Building Ensemble of the Vilnius Church of saints Francis of Assisi, Bernardino of Siena and St. Anne and the Bernardine Monastery

One of the most unique architectural ensembles in our country was built thanks to the Order of the Benardine monks: on the second half of the 15th century they were given a plot of land at the outskirts of the city of that time and developed it into an impressive complex in a few hundred years. Soon they built a wooden church, which burned down in 1475 and was replaced with a new one – a large sanctuary, the construction of which was fully completed only in forty years. This is the oldest layer of the modern-day Church of St. Bernard or St. Francis of Assisi. If we disregard such significant marks of the later centuries as the renaissance pediment or chapel buildings, looking at the church we would see a Gothic building.  Pointed arches of the windows, a characteristic frieze, complex buttresses or elegant decorative brick compositions – all these are examples of the brick church shapes, common to that time and here they are significantly richer than in many other similar churches that survived to this day.

Gothic turrets, shooting upward on the corners of the building and small shooting openings signify of another role of this sanctuary – it was also supposed to serve for defensive purposes, especially keeping in mind that the complex marked the edge of the city in that time. Between the main volume and the presbytery, we can see another – a much higher – tower, which is also a rare example of a Gothic belfry in Lithuania: it is believed that it used to have a high spire, which was lost in the course of history. Although the church’s interior has been much more influenced by later rearrangements, the columns that support the vaults and divide the space are still reminiscent of the Gothic period, while the side naves feature diamond and net vaults. Although there are many aspects that make this church special, looking at the walls we can see the original 16th century Gothic murals – the examples of Gothic painting are very few in Lithuania; it is believed that the entire interior of the sanctuary was painted with murals before.

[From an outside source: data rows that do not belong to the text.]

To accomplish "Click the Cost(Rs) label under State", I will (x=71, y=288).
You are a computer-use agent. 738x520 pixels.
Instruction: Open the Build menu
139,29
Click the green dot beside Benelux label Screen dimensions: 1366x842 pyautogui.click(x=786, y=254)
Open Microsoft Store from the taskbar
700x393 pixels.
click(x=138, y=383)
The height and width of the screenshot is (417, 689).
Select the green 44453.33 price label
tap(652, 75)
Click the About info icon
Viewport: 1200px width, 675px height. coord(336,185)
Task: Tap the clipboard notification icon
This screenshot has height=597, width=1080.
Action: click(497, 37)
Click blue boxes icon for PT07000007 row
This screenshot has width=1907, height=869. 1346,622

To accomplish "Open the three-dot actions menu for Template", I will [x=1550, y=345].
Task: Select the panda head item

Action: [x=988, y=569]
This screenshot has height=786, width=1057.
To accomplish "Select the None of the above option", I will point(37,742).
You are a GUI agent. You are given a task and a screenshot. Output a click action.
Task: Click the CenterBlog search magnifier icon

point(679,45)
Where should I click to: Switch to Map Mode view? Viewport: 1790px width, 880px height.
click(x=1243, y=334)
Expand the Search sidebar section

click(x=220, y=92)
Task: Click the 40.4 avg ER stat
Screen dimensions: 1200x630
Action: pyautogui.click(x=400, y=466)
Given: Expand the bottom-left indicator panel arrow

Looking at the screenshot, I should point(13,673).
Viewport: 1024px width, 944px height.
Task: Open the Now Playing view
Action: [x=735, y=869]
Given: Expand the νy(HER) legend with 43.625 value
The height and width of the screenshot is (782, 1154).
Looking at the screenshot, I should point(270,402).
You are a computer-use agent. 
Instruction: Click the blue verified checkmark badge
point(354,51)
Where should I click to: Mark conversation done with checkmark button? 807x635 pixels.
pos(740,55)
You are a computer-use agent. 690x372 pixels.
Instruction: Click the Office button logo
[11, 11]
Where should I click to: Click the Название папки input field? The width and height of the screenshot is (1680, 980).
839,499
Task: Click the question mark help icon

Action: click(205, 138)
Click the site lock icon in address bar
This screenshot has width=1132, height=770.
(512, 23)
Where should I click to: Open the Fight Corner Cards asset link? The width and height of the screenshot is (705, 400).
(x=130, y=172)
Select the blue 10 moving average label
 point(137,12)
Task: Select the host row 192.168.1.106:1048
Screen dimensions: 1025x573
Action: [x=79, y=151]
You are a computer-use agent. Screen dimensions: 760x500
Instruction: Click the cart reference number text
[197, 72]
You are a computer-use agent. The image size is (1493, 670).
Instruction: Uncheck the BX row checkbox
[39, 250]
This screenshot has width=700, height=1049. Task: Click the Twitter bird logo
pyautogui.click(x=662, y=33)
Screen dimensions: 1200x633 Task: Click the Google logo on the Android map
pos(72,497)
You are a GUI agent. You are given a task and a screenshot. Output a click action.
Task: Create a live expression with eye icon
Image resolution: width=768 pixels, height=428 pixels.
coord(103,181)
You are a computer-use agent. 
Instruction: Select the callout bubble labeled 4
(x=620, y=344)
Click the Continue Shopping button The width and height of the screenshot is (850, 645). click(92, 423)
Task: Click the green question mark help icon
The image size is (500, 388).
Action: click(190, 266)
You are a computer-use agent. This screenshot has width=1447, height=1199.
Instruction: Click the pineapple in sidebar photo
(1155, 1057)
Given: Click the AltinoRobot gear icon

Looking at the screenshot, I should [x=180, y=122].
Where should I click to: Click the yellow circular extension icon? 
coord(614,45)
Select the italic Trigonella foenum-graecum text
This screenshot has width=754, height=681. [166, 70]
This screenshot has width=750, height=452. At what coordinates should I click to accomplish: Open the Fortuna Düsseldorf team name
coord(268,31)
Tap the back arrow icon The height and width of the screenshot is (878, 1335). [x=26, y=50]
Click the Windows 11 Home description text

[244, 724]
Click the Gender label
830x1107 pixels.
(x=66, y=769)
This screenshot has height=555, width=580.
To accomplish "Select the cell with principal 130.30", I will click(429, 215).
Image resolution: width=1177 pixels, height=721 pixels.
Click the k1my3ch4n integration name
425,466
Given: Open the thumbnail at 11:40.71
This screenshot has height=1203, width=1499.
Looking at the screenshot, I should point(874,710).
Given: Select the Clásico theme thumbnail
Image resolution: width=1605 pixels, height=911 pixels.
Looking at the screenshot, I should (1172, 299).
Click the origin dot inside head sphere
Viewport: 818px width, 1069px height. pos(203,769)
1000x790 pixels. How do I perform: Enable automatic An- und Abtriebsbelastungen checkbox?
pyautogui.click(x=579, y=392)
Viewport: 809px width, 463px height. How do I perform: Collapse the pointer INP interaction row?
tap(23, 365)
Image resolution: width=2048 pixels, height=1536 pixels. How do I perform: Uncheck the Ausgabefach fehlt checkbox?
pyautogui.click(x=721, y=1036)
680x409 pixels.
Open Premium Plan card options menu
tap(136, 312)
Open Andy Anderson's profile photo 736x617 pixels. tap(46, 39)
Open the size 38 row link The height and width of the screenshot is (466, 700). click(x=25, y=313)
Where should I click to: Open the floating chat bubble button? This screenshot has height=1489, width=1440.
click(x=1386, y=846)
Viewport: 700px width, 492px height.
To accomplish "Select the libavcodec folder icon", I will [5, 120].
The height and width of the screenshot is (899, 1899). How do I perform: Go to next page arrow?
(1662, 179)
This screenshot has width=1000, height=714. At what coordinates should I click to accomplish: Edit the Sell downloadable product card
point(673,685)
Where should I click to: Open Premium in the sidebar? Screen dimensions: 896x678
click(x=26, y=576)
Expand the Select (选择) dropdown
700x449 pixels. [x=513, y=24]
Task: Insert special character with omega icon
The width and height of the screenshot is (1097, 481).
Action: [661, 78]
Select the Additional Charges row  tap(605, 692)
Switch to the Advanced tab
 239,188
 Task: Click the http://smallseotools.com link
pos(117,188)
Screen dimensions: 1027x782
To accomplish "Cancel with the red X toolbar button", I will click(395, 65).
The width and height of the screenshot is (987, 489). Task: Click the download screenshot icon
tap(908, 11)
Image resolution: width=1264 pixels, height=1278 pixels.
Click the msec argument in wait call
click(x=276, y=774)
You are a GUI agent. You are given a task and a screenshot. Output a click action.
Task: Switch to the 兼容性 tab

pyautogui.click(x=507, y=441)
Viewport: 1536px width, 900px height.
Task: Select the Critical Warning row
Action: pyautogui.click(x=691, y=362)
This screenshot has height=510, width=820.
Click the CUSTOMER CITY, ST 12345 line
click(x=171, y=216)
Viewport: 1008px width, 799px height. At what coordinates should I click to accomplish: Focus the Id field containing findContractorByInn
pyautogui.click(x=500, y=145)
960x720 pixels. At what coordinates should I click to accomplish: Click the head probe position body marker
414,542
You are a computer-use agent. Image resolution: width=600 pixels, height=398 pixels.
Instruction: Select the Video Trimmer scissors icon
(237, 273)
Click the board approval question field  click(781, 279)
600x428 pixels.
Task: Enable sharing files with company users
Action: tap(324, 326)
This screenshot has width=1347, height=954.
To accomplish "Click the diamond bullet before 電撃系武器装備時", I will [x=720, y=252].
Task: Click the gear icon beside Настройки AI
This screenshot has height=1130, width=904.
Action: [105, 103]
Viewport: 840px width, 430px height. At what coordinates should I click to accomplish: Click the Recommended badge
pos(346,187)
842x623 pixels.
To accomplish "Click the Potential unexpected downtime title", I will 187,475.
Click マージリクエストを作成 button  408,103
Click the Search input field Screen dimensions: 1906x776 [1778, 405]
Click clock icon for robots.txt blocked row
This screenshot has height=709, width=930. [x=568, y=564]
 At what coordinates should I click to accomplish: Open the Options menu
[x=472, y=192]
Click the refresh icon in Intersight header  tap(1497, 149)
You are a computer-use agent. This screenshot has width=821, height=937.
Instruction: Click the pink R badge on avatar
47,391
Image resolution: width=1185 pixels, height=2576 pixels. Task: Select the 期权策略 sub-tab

The monastery building was built together with the church and has seen much more changes in the course of time, experiencing larger or smaller reconstructions nearly in every age. As it was common, monastery buildings used to create a rectangular inner yard, the configuration of which survived to our times. Although the architecture of the buildings has changed, looking at the wing, attached to the wall of the church, we can notice restored Gothic shapes. The two-storey façade is divided by a row of buttresses, featuring a different cut on each level. The pointed windows are arranged between them, while the top the building is finished with a castellated cornice.

The Church of St. Bernardine is an example of a Gothic church that is rather common, while the nearby Church of St. Anne features complex and dynamic shapes of the late Gothic period, which are quite few in our country. The first church, which stood here, burned down together with the first Bernardine church – researchers believe that the modern-day building was completed in 1581. The church is much smaller than its neighbour, but both its location and architectural decisions make it more massive visually than it actually is. Compositions of dynamic pointy arches and narrow rectangular verticals, as well as the play of towers, turrets and pinnacles on the front façade create a rather strong and dashing impression.

The light and dynamic view of the sanctuary was also achieved by such aspects like improved construction technology and the masterful work of an unknown architect – the walls are rather thin and the buttresses are particularly narrow; aside from the attic, there are nearly no closed planes on the façades of the church. Profiled buttresses of the presbytery also rise into turrets, which remind of the ones on the front façade, decorated with spires and buds. Upon walking through the sanctuary’s door into a modest-sized single-nave space, one can notice a significantly more modest interior, while the Gothic interior has not survived; it is well worth to take a look at the vaults, covering the church. The individual neo-Gothic belfry nearby the church was built in the 19th c. – the architect, who designed it, tried to follow the shapes of the church.